Vendors pay roughly $3–10 per thousand for common and uncommon Pokémon bulk — about half a cent per card — so the first honest question about your bulk isn't "where do I sell it," it's "is touching each card worth more than my hourly rate?" Usually it isn't. Here's the full menu anyway, priced.
Know your tiers before you do anything
"Bulk" isn't one thing, and vendors pay by tier:
- Commons/uncommons: the half-cent floor. $3–10 per thousand, cash.
- Reverse holos and holo rares: typically 2–10 cents each on buylists.
- Ultra rares (V, ex, full arts) as "hit bulk": often $0.25–1.00 each regardless of what the card is.
- Code cards: a few cents each in quantity, and they're weightless to ship.

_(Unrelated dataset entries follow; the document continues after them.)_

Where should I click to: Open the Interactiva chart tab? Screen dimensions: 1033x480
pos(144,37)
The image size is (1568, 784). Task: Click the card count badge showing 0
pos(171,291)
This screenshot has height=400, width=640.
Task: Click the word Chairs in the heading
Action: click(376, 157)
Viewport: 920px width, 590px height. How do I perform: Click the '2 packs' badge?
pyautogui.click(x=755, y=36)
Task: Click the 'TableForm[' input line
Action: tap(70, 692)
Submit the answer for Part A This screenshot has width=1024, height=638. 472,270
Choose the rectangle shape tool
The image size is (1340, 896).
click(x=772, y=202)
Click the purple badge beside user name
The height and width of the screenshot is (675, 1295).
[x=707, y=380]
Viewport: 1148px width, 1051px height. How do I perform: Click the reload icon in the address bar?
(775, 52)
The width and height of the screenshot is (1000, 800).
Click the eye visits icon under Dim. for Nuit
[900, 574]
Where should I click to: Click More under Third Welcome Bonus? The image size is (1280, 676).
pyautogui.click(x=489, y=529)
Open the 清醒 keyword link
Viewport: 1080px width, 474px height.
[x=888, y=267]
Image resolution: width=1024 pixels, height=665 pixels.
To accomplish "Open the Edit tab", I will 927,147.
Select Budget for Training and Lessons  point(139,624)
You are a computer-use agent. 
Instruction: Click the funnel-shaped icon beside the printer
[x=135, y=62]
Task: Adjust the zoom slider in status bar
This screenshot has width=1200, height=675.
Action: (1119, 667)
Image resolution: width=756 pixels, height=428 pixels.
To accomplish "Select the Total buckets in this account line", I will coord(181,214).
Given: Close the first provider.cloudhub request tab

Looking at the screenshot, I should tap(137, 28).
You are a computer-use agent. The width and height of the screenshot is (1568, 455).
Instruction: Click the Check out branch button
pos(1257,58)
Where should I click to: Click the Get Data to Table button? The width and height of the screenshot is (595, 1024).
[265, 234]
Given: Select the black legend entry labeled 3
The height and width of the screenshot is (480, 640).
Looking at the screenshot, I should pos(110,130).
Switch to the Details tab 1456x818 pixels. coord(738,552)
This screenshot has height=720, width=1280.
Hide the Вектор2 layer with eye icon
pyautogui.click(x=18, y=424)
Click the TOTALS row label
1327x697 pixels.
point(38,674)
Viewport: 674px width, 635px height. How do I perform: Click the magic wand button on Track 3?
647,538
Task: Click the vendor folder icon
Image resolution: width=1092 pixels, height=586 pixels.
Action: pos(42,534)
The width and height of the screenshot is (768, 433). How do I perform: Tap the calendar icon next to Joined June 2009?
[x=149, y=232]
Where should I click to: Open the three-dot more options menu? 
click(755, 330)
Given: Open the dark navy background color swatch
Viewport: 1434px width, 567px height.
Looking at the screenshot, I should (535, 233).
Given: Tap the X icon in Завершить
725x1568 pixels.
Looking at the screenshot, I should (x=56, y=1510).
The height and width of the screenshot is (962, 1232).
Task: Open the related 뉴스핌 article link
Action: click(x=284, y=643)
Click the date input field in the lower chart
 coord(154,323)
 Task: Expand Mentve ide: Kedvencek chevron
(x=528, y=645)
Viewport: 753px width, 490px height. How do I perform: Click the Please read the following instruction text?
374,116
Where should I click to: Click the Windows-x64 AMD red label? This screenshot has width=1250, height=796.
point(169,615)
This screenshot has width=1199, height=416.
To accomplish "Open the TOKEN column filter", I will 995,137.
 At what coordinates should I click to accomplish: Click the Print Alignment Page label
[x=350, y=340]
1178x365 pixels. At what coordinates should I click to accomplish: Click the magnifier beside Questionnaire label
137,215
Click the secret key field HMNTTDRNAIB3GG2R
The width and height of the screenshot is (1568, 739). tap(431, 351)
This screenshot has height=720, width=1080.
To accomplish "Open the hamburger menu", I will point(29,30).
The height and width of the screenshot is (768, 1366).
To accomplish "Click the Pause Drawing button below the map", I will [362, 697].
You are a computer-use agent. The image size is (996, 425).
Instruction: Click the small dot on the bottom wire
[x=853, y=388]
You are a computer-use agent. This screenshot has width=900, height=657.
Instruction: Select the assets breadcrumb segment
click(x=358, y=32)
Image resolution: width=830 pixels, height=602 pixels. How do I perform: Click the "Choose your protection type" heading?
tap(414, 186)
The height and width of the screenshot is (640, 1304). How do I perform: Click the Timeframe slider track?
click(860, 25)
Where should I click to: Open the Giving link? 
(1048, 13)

The single highest-value thing you can do with a bulk pile is a one-pass sort into those four tiers plus one more: playable trainer staples, which casually hide $2–5 cards in "bulk" boxes constantly. One pass. Not alphabetizing. Not set-sorting. The difference between those is an afternoon versus a lost weekend.
The six options, ranked by effort
- Vendor buylist by the thousand. Take the tote to a card show or LGS, take the cash, go home. Lowest effort, lowest price, and — this is the honest part — usually the right call. Store credit typically pays 20–30% more than cash if you were going to spend it anyway.
- Sell it as lots online. eBay and Facebook lots of "1,000 commons/uncommons" or "100 holos" routinely clear more than buylist, because you're selling to players and parents rather than to a reseller's margin. Costs: photos, a 4–5 lb package, marketplace fees — the same fee stack from our selling platforms guide applies.
- Tier it and sell each tier where it's strongest. Hit bulk to a buylist, staples as a playset lot, reverses by the hundred, commons by the thousand. Best total return, most hours. Justifiable for big piles (10,000+) or if sorting is your idea of a good evening.
- Keep the playables. Trainer staples get reprinted into every era and new players always need them. A shoebox of staples is a trade binder that restocks itself — especially around rotation, when demand shifts across the format.
- Donate it. Children's hospitals, libraries, school clubs, younger cousins. Per card, goodwill beats the half cent by a comfortable margin, and a thousand commons is a genuinely great gift to an eight-year-old.
- Crafts and repacks — with an ethics line. Framing art cards and binder-decorating is harmless. Repacks are fine only sold honestly as what they are; stuffing bulk behind one visible hit and selling it as a lottery product is the hobby's scummiest cottage industry. Don't be that stall.
The sorting trap
Run the arithmetic before you commit a weekend. A 5,000-card pile at buylist rates is worth maybe $25–40 as-is. Full tier-sorting might lift that to $60–80 across several selling channels — call it $40 of upside for six-plus hours of sorting, photographing, listing and packing. That's under $7 an hour to be your own bulk vendor. There's no wrong answer, but there is an unexamined one.
Why the calculator prices bulk at a nickel
When the Pack Value Calculator computes a box's expected value, the non-hit cards in every pack get credited at $0.05 each. That's deliberately a blended, patient-seller number: commons at half a cent, reverses and holos at a dime or two, averaged across a pack's actual contents, assuming you sell sorted lots rather than dumping everything at the cash-buylist floor. It's honest in both directions — anyone telling you bulk is worthless is ignoring reverses and staples, and anyone counting each pulled common as a quarter is writing fiction. The nickel is also a reminder of where EV really lives: almost all of a pack's value sits in the hit slots, which is why buying singles usually beats ripping in the first place.
FAQ
How much is 1,000 bulk Pokémon cards worth?
Around $3–10 cash from a vendor for commons and uncommons, more if holos and reverses are mixed in. Sold as an online lot to players, $15–25 is realistic before fees and shipping.
Do vendors buy energy cards and code cards?
Basic energies usually have a separate, lower rate or no rate at all. Code cards sell in batches for a few cents each and cost nothing to deliver, making them weirdly efficient bulk.
Should I check bulk for valuable cards before selling?
Do one pass for the five tiers — hits, holos, reverses, trainer staples, everything else. Vendors price bulk assuming you didn't, which means unsorted bulk is you tipping the vendor.